- _What you will do_: Look below for the line containing "Noleggio (195, 37)" and the line containing "Livro de Reclamações (229, 1561)"; repeat exactly those two lines and all lines between them, and nothing else.

- _The data_:
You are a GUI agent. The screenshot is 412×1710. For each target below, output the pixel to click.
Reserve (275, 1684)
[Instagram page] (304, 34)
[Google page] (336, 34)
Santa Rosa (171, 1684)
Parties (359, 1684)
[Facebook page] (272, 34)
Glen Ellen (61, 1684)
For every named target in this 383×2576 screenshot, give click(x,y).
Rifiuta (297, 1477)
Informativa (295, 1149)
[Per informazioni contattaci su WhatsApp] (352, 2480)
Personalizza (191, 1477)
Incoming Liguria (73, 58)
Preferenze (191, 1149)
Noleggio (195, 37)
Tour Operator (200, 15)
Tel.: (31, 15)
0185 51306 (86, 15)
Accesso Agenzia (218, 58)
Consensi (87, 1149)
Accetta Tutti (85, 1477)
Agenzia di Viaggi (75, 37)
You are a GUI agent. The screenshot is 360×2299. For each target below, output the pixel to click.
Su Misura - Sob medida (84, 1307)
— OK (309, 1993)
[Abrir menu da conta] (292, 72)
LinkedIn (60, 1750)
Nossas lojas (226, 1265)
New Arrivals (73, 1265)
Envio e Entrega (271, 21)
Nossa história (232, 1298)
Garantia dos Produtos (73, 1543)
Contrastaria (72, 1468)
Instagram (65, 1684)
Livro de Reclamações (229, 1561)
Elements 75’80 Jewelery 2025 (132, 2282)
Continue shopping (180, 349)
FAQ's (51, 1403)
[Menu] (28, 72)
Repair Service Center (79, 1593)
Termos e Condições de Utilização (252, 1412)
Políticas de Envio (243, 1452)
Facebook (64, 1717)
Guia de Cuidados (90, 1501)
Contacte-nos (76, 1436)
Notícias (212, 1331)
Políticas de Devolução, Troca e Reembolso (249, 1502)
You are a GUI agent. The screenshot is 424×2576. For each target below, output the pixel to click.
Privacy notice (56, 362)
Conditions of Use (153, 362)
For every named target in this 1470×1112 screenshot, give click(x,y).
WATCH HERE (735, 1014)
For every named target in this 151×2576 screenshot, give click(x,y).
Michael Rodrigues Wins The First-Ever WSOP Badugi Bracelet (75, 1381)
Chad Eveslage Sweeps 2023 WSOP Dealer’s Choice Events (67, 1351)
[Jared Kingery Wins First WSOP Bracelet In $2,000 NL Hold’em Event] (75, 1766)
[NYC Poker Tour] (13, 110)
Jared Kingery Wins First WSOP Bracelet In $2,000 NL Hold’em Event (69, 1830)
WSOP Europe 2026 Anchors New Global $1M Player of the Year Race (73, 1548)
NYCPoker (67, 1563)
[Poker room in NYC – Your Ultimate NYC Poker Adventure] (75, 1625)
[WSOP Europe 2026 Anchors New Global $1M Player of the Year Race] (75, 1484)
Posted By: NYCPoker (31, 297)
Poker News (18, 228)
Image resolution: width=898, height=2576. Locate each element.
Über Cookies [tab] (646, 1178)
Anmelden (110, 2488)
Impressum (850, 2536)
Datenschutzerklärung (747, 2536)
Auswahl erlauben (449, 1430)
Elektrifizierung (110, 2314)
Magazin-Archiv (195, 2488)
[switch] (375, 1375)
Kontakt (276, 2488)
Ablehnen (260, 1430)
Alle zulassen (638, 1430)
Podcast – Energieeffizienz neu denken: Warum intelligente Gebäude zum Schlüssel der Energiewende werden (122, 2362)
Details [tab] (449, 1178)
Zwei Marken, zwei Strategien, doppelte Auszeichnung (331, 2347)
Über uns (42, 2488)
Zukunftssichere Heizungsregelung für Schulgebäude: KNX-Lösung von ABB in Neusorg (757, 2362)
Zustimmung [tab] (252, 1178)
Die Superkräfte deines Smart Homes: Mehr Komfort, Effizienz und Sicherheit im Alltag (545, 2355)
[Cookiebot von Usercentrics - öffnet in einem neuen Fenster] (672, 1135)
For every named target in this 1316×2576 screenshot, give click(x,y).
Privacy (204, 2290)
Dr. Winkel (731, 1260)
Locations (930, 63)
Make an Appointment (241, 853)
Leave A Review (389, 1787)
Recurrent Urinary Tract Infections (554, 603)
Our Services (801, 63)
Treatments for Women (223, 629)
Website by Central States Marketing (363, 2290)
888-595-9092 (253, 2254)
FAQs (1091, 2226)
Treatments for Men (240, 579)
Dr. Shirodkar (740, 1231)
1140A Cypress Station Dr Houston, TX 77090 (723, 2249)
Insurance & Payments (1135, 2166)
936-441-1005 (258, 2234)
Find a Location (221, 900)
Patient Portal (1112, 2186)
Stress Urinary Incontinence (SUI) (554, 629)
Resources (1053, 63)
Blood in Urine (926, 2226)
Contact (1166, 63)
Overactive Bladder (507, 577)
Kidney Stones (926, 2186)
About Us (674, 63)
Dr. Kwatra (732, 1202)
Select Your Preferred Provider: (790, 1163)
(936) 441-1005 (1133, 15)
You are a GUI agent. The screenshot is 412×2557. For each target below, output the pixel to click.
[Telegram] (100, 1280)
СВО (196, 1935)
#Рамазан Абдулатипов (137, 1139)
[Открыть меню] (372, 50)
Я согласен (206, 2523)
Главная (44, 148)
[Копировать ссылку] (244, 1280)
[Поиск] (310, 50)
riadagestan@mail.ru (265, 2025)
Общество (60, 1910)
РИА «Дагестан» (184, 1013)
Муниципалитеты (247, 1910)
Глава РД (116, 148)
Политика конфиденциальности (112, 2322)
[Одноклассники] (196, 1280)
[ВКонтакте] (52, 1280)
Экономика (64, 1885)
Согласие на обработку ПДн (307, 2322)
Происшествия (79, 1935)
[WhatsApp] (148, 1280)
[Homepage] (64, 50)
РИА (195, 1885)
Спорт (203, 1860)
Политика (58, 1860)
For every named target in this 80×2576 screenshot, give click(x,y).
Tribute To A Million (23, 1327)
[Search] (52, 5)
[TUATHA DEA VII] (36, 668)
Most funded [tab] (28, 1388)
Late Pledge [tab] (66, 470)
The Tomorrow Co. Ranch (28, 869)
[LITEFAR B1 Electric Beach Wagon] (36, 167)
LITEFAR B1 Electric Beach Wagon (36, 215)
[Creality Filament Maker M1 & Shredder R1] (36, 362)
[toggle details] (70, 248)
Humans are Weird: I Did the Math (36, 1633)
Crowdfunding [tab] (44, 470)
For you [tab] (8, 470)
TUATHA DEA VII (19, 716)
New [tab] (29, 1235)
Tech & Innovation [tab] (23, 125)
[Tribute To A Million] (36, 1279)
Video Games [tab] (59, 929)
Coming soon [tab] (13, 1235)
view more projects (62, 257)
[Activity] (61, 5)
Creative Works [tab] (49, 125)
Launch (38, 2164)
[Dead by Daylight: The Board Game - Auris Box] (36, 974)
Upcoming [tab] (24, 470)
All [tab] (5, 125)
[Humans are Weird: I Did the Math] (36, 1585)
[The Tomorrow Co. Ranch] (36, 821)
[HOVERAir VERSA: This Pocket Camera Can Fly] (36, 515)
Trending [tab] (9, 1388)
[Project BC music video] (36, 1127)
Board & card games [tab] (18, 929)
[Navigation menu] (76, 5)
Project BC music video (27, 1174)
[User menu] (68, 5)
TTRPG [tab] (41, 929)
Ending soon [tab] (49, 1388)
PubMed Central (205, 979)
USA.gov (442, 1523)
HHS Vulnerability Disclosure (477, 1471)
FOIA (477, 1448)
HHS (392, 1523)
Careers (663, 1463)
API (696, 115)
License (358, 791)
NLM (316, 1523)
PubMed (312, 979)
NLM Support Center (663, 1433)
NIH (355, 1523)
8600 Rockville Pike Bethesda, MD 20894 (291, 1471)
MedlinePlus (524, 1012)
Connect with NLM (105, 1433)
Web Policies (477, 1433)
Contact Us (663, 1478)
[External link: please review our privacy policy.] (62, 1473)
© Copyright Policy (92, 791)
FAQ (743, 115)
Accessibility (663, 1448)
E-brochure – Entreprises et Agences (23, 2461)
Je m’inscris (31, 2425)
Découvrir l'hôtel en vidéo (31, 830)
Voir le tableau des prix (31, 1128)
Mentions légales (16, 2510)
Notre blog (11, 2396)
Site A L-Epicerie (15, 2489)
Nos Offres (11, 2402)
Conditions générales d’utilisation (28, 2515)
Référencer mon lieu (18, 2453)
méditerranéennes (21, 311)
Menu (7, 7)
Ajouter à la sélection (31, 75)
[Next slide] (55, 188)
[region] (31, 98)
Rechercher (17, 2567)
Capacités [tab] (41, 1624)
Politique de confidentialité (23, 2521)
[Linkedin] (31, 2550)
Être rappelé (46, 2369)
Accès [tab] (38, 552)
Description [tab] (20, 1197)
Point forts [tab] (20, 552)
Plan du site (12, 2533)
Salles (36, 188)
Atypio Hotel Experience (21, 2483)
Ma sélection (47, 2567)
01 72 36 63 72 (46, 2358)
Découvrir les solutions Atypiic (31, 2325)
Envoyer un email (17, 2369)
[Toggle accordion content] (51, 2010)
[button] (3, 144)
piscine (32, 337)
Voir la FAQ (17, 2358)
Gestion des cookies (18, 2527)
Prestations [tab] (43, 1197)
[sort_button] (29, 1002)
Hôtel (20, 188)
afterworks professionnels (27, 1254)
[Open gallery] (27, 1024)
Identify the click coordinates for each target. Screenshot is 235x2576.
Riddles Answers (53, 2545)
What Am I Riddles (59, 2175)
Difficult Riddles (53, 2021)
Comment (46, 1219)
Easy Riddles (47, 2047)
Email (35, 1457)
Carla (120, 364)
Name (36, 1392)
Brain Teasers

- _Task answer_:
Noleggio (195, 37)
Tour Operator (200, 15)
Tel.: (31, 15)
0185 51306 (86, 15)
Accesso Agenzia (218, 58)
Consensi (87, 1149)
Accetta Tutti (85, 1477)
Agenzia di Viaggi (75, 37)
You are a GUI agent. The screenshot is 360×2299. For each target below, output the pixel to click.
Su Misura - Sob medida (84, 1307)
— OK (309, 1993)
[Abrir menu da conta] (292, 72)
LinkedIn (60, 1750)
Nossas lojas (226, 1265)
New Arrivals (73, 1265)
Envio e Entrega (271, 21)
Nossa história (232, 1298)
Garantia dos Produtos (73, 1543)
Contrastaria (72, 1468)
Instagram (65, 1684)
Livro de Reclamações (229, 1561)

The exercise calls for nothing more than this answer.